**Extrait étudié**:
· · · · ·

Zygmunt Bauman, photo. M. Oliva Soto
" Ce vers quoi nous revenons lorsque nous nous adonnons à des rêves nostalgiques, n'est pas, en règle générale, le passé "en tant que tel" - ce passé " tel qu'il s'est déroulé véritablement, ce passé que Léopold von Ranke conseillait aux historiens d'exhumer et de représenter ( ce que tentèrent effectivement de faire avec grand sérieux de nombreux historiens, même si de telles tentatives n'allèrent jamais sans vives polémiques ). Nous trouvons dans cet ouvrage fort influent que fut Qu'est-ce que l'Histoire ? , de E.H. Carr, les lignes suivantes : " L'historien est nécessairement sélectif. L'idée qu'il existe un noyau dur de faits historiques existant objectivement et indépendamment de l'interprétation de l'historien est fausse et absurde, mais très difficile à extirper. [...] On a longtemps répété que les faits parlent d'eux-même. À l'évidence, c'est faux. Ils ne parlent qu'à l'invitation de l'historien : c'est lui qui décide de ceux auxquels il donnera la parole, et dans quelle succession ou dans quel contexte."

· · · · ·

**Matériel fourni**:

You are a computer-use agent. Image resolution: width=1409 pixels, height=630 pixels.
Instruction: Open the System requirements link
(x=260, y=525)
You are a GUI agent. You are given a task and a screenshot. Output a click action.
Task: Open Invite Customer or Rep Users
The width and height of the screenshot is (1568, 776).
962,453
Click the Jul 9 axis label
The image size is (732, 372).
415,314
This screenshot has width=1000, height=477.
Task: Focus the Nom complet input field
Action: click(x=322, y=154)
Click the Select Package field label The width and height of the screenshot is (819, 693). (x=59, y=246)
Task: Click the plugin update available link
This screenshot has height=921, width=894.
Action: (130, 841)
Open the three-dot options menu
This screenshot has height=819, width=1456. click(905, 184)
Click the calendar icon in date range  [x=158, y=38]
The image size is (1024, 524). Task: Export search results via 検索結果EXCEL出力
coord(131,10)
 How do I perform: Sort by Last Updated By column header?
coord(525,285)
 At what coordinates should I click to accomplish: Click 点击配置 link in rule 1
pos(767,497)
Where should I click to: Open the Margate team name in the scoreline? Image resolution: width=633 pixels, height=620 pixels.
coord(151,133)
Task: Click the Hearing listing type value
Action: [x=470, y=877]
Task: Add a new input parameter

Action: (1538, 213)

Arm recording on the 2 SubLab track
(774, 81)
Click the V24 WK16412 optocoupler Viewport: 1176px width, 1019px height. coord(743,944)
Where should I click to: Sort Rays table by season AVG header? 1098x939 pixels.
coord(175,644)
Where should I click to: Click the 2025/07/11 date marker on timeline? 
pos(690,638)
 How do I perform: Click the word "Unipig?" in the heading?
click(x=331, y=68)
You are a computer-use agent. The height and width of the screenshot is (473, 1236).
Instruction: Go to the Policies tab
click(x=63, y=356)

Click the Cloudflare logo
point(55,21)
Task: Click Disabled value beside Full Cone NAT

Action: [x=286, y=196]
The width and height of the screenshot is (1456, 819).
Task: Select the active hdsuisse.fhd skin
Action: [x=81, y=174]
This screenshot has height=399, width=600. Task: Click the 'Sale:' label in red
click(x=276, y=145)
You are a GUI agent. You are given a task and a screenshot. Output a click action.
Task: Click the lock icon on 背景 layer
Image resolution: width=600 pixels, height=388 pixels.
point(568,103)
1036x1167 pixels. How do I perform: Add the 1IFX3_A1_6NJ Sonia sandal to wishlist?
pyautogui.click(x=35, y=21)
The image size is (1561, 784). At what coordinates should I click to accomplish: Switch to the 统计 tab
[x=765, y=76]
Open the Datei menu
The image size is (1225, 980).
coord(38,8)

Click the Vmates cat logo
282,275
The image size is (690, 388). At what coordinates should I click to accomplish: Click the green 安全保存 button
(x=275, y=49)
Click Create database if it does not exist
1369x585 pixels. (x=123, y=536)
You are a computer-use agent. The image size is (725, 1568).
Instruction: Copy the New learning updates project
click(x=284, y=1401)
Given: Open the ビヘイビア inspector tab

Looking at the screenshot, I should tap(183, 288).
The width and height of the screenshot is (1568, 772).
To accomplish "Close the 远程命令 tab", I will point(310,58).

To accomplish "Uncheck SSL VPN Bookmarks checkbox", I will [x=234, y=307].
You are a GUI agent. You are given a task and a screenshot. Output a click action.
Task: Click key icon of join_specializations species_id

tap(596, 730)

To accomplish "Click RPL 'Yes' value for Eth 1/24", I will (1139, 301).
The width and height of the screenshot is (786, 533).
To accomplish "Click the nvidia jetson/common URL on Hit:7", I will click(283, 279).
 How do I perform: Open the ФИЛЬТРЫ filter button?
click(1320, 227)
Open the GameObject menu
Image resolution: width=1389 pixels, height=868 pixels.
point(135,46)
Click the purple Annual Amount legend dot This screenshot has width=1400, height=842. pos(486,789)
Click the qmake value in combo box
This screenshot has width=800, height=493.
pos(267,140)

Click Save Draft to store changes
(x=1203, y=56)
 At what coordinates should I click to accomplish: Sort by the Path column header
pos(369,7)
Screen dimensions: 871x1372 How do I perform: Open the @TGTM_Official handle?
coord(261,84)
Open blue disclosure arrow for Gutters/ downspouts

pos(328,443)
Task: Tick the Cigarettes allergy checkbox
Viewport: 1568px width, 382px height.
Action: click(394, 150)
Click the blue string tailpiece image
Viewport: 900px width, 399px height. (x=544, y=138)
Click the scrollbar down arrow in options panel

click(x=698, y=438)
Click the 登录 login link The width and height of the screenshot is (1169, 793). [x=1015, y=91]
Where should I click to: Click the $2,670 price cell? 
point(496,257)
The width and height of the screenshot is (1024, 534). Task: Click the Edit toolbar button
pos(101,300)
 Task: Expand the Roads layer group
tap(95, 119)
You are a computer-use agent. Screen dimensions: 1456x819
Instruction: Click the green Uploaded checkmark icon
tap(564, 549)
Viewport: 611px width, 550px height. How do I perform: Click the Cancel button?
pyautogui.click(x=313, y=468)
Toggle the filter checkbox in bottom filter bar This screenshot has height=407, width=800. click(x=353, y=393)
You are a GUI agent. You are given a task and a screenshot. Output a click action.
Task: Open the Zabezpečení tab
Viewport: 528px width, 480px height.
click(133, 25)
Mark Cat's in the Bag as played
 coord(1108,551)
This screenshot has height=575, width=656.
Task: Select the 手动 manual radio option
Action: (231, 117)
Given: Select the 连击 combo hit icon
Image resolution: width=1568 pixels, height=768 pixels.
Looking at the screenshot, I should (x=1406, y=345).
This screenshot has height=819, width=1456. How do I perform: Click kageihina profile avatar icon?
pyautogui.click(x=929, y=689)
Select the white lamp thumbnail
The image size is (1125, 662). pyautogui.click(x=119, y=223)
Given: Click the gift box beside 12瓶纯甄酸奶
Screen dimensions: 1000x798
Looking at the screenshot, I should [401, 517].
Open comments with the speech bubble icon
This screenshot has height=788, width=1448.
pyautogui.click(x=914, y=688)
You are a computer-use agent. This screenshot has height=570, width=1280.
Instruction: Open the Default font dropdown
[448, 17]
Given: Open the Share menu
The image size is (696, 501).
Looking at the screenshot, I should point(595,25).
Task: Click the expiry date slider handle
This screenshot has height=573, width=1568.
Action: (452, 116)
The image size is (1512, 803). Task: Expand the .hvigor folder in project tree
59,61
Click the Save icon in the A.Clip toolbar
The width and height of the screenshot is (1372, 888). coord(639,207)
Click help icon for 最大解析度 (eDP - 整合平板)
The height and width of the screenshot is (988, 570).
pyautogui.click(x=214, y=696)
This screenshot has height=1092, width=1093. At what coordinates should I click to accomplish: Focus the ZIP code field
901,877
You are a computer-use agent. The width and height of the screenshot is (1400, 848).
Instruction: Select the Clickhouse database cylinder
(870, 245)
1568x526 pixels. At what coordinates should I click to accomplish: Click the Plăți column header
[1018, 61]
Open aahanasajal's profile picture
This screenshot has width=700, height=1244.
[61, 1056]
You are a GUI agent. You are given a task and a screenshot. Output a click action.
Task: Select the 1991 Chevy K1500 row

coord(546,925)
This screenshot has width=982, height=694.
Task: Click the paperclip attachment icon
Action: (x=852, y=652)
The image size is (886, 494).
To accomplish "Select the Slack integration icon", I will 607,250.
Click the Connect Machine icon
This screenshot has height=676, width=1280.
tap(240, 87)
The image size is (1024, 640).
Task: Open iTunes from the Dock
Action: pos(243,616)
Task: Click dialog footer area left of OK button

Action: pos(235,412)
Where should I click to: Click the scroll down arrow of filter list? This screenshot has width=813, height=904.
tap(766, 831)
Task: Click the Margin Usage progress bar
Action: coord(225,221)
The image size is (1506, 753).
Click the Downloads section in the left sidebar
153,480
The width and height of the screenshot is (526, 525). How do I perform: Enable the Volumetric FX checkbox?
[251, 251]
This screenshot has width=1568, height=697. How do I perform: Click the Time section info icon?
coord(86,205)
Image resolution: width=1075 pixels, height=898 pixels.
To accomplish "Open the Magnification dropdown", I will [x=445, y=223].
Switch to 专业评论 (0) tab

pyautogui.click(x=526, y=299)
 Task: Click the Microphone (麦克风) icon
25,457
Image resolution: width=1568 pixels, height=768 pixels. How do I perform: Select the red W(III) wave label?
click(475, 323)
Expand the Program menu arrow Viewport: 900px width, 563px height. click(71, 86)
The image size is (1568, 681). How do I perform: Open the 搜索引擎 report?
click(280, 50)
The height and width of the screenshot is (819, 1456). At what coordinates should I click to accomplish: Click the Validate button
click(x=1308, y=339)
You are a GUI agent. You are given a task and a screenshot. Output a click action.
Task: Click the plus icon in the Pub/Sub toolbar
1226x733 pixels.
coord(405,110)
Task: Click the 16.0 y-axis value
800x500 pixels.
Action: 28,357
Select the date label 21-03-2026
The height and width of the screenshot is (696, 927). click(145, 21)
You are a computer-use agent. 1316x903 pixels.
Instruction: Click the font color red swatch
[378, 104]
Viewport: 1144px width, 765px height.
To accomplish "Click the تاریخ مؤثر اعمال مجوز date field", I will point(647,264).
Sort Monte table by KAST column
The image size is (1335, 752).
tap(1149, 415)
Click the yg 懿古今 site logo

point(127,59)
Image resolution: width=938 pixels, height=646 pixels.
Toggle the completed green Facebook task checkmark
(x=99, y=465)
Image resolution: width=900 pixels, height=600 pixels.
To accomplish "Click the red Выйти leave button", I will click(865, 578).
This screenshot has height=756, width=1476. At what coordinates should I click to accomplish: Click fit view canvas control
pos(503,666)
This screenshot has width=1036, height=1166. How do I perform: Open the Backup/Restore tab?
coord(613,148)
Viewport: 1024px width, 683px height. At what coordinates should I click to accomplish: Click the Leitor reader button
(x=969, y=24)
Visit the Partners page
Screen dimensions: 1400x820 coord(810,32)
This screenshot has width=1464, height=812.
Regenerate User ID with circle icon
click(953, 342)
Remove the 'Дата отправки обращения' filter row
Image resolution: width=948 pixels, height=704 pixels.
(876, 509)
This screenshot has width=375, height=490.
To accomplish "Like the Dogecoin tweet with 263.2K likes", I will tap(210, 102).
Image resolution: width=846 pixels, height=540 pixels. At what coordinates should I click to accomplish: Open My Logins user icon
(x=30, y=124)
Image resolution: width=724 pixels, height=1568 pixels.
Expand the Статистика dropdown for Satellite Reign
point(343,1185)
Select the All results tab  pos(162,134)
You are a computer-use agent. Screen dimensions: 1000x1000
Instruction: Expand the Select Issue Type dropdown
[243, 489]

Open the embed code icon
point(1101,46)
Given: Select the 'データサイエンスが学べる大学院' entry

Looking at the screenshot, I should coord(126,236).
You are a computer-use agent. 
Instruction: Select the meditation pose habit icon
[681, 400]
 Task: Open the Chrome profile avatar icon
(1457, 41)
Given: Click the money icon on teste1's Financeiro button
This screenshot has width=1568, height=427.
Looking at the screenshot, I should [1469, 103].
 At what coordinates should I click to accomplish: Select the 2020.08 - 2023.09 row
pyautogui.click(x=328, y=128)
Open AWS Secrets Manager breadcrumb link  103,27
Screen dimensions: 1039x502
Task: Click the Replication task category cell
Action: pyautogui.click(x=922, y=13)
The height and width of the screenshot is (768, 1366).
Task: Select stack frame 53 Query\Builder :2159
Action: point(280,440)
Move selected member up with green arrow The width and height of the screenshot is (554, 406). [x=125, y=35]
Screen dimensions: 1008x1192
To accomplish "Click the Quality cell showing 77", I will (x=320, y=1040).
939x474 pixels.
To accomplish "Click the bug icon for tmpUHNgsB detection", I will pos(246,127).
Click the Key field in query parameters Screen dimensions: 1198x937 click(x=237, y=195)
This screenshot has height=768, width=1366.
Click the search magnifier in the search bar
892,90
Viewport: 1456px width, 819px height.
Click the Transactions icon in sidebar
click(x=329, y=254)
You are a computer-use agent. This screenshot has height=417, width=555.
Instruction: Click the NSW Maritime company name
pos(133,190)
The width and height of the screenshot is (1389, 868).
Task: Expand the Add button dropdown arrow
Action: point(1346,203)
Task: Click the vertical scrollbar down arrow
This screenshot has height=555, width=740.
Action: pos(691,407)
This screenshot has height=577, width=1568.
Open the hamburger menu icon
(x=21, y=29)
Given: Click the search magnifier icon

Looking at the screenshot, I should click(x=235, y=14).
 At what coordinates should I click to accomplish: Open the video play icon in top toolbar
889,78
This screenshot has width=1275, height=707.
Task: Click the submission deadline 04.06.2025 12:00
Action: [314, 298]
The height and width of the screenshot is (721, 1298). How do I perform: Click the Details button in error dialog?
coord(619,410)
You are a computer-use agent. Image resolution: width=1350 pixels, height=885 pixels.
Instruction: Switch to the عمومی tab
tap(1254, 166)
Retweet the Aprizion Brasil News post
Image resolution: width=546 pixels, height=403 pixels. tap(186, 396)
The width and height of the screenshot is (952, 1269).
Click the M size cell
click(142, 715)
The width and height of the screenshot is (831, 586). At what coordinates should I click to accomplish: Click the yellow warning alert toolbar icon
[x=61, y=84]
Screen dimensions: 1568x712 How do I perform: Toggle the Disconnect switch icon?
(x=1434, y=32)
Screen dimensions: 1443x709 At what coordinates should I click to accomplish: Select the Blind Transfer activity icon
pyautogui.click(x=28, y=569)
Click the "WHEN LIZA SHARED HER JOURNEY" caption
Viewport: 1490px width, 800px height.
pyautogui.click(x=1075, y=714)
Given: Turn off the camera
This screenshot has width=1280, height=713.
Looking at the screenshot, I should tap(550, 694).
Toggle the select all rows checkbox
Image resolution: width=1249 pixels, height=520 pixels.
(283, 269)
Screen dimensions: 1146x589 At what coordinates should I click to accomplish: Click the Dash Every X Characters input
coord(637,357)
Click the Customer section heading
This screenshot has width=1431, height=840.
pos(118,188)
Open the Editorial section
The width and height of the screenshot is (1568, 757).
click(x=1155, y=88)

· · · · ·

**Objectif A**:
Traduisez en anglais cette phrase de l'extrait : « L'idée qu'il existe un noyau dur de faits historiques existant objectivement et indépendamment de l'interprétation de l'historien est fausse et absurde, mais très difficile à extirper. »
**Objectif B**:
Répondez brièvement à ces questions sur l'extrait :
(i) Quel historien conseillait d'exhumer et de représenter le passé « tel qu'il s'est déroulé véritablement » ?
(ii) Quel ouvrage de E.H. Carr est cité ?
(iii) D'après la citation, à l'invitation de qui les faits parlent-ils ?
Appuyez-vous uniquement sur l'extrait étudié.

**Corrigé A**:
The idea that there exists a hard core of historical facts existing objectively and independently of the historian's interpretation is false and absurd, but very difficult to root out.

**Corrigé B**:
(i) Léopold von Ranke.
(ii) *Qu'est-ce que l'Histoire ?*
(iii) À l'invitation de l'historien.